Quem entrasse na noite de domingo naquele quartel sublevado da PM cearense, em Fortaleza, poderia imaginar que estava ouvindo o líder dos amotinados, que deixaram um rastro de 220 mortes em 13 dias.

Mas quem discursava na assembleia policial, com palavras grandiloquentes, era o diretor da Força Nacional de Segurança Pública, Aginaldo de Oliveira, coronel da PM do Ceará, enviado pelo Ministério da Justiça ao estado para garantir a ordem pública.

Com direito a palanque, Pai-Nosso e Hino Nacional, Oliveira empolgou-se com os aplausos: "É muita coragem fazer o que os senhores estão fazendo. Não é pra todo mundo. Só os fortes conseguem atingir seus objetivos. E vocês estão atingindo seus objetivos. Este movimento que aconteceu aqui vai ser um ponto de inflexão, não na história do Ceará, mas na história do Brasil".

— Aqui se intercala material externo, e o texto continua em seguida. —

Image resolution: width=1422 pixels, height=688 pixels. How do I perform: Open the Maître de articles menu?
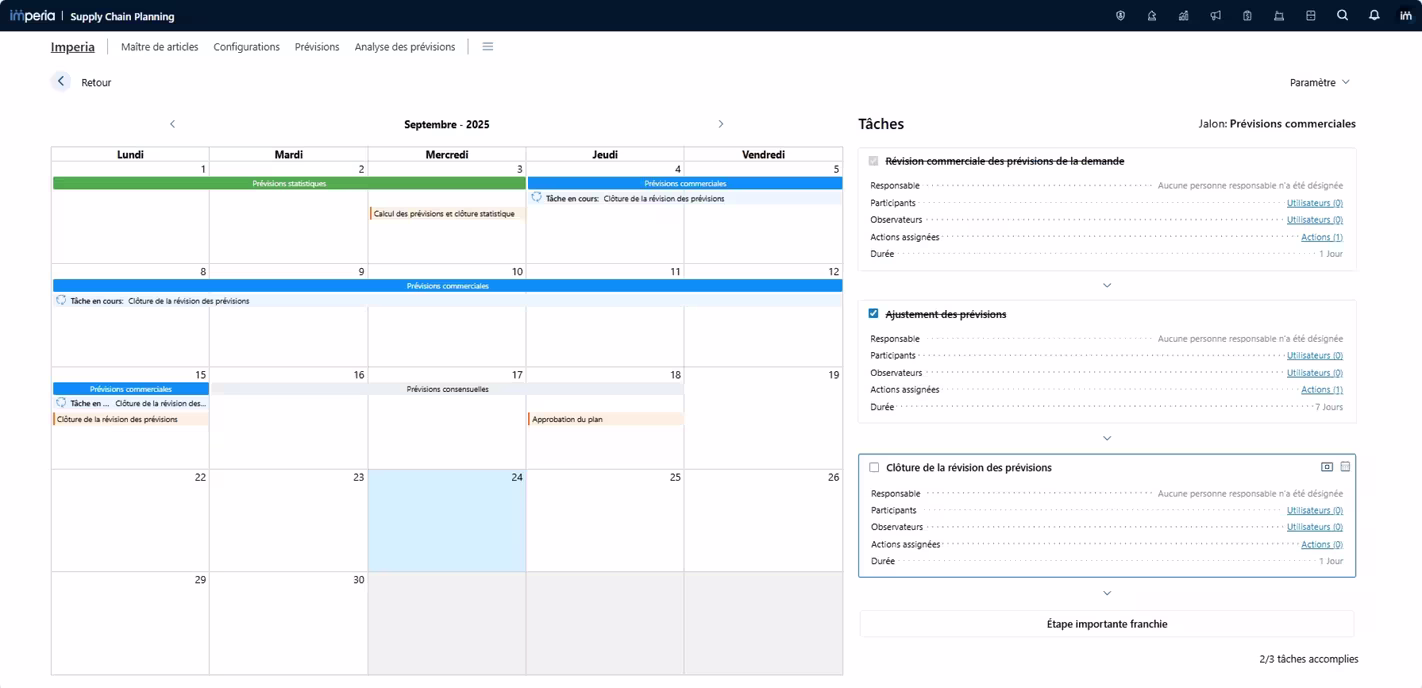(x=159, y=47)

Se isto realmente acontecer, dá para imaginar as consequências deste "ponto de inflexão".

Os 500 mil homens das PMs de todo o país, um contingente maior do que o das Forças Armadas, estarão a partir de agora liberados para reivindicar aumentos de salários, de armas na mão, encapuzados, mandando o comércio fechar as portas e ameaçando a população nas ruas, como fazem as milícias no Rio.

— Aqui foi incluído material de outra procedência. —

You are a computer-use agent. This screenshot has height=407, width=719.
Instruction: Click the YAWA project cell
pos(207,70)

Antes da votação que colocou fim ao motim, o coronel já estava comemorando a "vitória" dos rebelados que infernizaram a vida dos cearenses, tornados reféns em suas casas pela sua própria polícia. "Acreditem: vocês são gigantes, vocês são monstros, vocês são corajosos!", exclamou.

Poucos dias atrás, Aginaldo de Oliveira saiu do anonimato ao se casar com a deputada Carla Zambelli (PSL-SP) num templo maçônico, tendo como padrinho o ministro da Justiça, Sergio Moro, a quem a Força Nacional é subordinada.

Nada mais é de se estranhar, ao lembrarmos que o ex-capitão Jair Bolsonaro foi, durante seus 28 anos como deputado, um combativo líder sindical dos quartéis policiais e militares na Câmara, considerado pelo ex-presidente Ernesto Geisel como "um mau militar".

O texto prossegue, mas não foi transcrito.